New sexual experiences have the potential to fill that lust bucket and reboot the feelings of attraction that brought you together in the first place. Women are wired for two types of sexual encounters, long term partners for safety and security and short term partners for fun and scientifically for fertilization. Let’s try to let those short term partners do any fertilization but what about the fun part? Are you capable of having sex without love? Have you ever enjoyed a friend with benefits or a fuck-buddy? What about pegging or chastity? These are topics that can be difficult to broach but a healthy and adventurous sex life can refill the lust bucket like no other. If you are worried or embarrassed about bringing up new ideas to your partner, you are dead in the water. Communicate freely and often. If your partner truly loves and accepts you, they will be more open minded to new ideas than you might think.

The cuckold

Assuming you communicate with your partner, a friend with benefits or fuck buddy can be very healthy for a relationship. Many men see their approval as a means of partner satisfaction, he allowed it and therefore is able to enjoy the positive feelings that you experience from the encounter. This is called comperison and it is absolutely amazing. This is often called a cuckold relationship and it draws its name from the cuckoo bird which leaves its eggs in other birds nests and tricks other birds into raising its young. The term cuck is derived from a female tricking her partner into raising another male’s young. This is rarely what happens but is almost certainly the origin of the term. For that reason, I’ve fought the use of the term cuck as I feel like it draws negativity that it does not deserve. A relationship in which a female has both an emotional mate and a physical mate can be very rewarding for all three partners.

Beggin’ for a peggin’

The act of pegging involves a woman strapping an apparatus around her waist and using it to penetrate her male partner. Pegging allows a couple to experience a shift in dynamic that gives them a better understanding of what makes them tick. He now knows how it feels when he rushes into sex and she is uncomfortable. She now knows how weird, floppy and unwieldy a penis can be. The hip gyrations and the challenge of “doing the work” can really distract from the pleasure at times. I will say that it is nice that the rubber penis never has performance anxiety.

Male chastity

This one is fun for many reasons but the biggest reason is not giving him what he wants all the time.
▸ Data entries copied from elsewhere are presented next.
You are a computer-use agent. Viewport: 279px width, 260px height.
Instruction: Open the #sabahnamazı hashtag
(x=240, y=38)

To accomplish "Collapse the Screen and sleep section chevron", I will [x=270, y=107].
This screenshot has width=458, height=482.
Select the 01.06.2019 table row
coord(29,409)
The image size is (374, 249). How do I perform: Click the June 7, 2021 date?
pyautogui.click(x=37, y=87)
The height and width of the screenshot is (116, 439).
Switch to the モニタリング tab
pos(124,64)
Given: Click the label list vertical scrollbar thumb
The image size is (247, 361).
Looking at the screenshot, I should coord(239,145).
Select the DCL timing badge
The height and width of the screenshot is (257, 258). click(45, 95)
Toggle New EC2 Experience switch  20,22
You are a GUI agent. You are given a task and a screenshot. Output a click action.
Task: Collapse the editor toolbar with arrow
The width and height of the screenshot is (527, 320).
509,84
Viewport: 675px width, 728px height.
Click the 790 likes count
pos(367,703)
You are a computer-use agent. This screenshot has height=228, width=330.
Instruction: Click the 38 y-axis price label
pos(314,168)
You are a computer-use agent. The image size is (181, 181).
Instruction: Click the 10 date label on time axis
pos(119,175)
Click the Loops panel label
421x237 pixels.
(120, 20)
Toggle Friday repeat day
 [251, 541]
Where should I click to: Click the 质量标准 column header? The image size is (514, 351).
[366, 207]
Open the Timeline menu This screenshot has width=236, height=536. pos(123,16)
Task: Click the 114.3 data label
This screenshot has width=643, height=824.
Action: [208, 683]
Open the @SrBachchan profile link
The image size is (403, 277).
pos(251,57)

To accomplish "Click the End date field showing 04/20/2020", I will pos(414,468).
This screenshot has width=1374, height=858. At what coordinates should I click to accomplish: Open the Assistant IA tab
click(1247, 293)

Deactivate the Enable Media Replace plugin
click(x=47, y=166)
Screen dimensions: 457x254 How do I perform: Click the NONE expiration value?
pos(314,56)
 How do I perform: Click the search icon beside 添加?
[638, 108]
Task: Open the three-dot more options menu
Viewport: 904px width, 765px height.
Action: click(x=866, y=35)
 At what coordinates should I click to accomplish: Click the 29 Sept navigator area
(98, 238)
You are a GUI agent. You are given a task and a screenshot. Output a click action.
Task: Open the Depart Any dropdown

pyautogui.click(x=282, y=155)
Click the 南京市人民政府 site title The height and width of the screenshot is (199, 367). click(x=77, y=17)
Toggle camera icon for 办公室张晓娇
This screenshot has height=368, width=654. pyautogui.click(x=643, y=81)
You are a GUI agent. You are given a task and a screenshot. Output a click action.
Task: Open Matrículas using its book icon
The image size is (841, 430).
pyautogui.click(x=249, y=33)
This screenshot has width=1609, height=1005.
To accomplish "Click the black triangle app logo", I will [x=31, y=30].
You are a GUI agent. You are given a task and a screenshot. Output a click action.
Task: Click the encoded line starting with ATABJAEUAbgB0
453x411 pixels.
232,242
When you are his constant sexual supply, he expects to have his needs met at his beck and call and may not appreciate you like he did at the beginning. Do you remember when he would hold doors for you? Do you remember when he would give you small gifts, flowers and cards for no reason.

I was just thinking of you my love!

There is no better way to bring those feelings and actions back than to try male chastity. The small inexpensive metal cage on his boy parts allows him to lose control of the apparatus that he holds near and dear. It works for pee but stimulation can not and does not happen without your permission. Odds are he is masturbating one or two times per day so this will certainly change that habit. The first couple days will be annoying for both of you but day three to seven are absolutely wonderful. He feels greater emotional spectrum and is capable of communicating at a level that is probably more similar to your best friend.

So what now?

Accept that your bodies are both governed at the most basic level by thousands of years of evolution. Understand the rules of evolution and why we’ve evolved to be the way we are. Take the next step to live your best life with your partner. Don’t throw away a perfectly good partner because of society’s definition of what wife or husband should be. Be your best partner and accept that your wife needs more. Accept that your husband needs more. Open up the lines of communication and figure out the best way to give them exactly what they need to keep their love and lust buckets full.